ABSTRACT: Hydraulic geometry relationships, or regional curves, relate bankfull stream channel dimensions to watershed drainage area. Hydraulic geometry relationships for streams throughout North Carolina vary with hydrology, soils, and extent of development within a watershed. An urban curve that is the focus of this study shows the bankfull features of streams in urban and suburban watersheds throughout the North Carolina Piedmont. Seventeen streams were surveyed in watersheds that had greater than 10 percent impervious cover. The watersheds had been developed long enough for the streams to redevelop bankfull features, and they had no major impoundments. The drainage areas for the streams ranged from 0.4 to 110.3 square kilometers.
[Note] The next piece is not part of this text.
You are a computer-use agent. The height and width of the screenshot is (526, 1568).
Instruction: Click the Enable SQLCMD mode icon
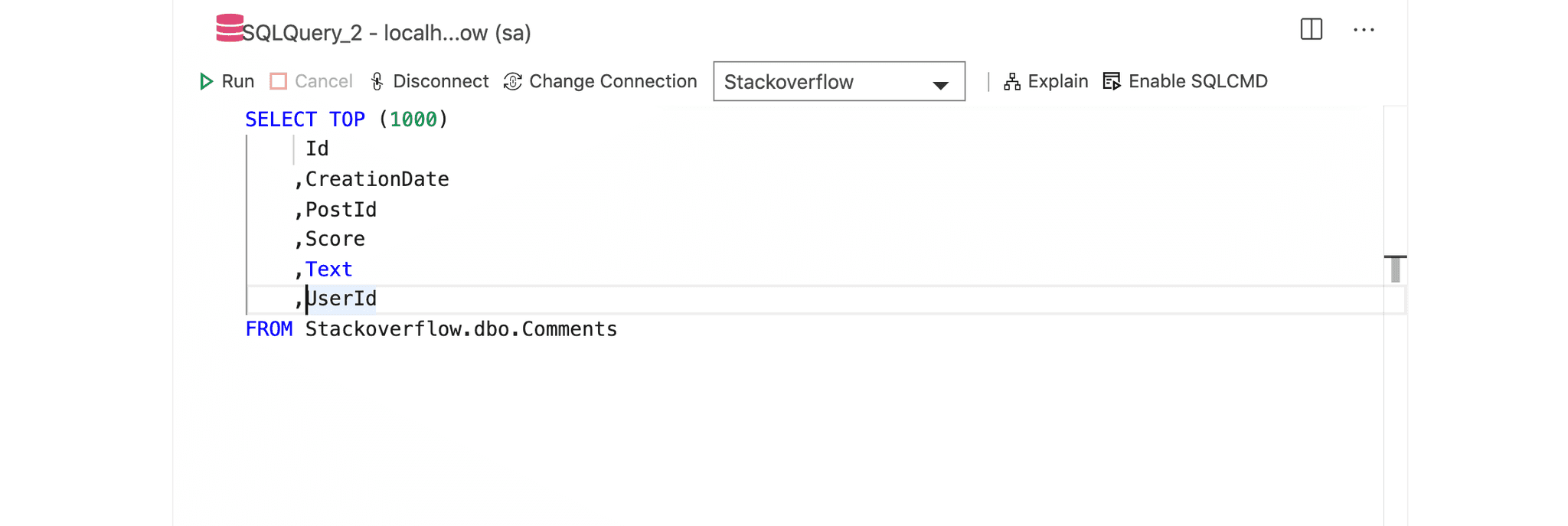click(x=1111, y=80)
Cross-sectional and longitudinal surveys were conducted to determine the channel dimension, pattern, and profile of each stream and power functions were fitted to the data. Comparisons were made with regional curves developed previously for the rural Piedmont, and enlargement ratios were produced. These enlargement ratios indicated a substantial increase in the hydraulic geometry for the urban streams in comparison to the rural streams. A comparison of flood frequency indicates a slight decrease in the bankfull discharge return interval for the gaged urban streams as compared to the gaged rural streams. The study data were collected by North Carolina State University (NCSU), the University of North Carolina at Charlotte (UNC), and Charlotte Storm Water Services. Urban regional curves are useful tools for applying natural channel design in developed watersheds. They do not, however, replace the need for field calibration and verification of bankfull stream channel dimensions.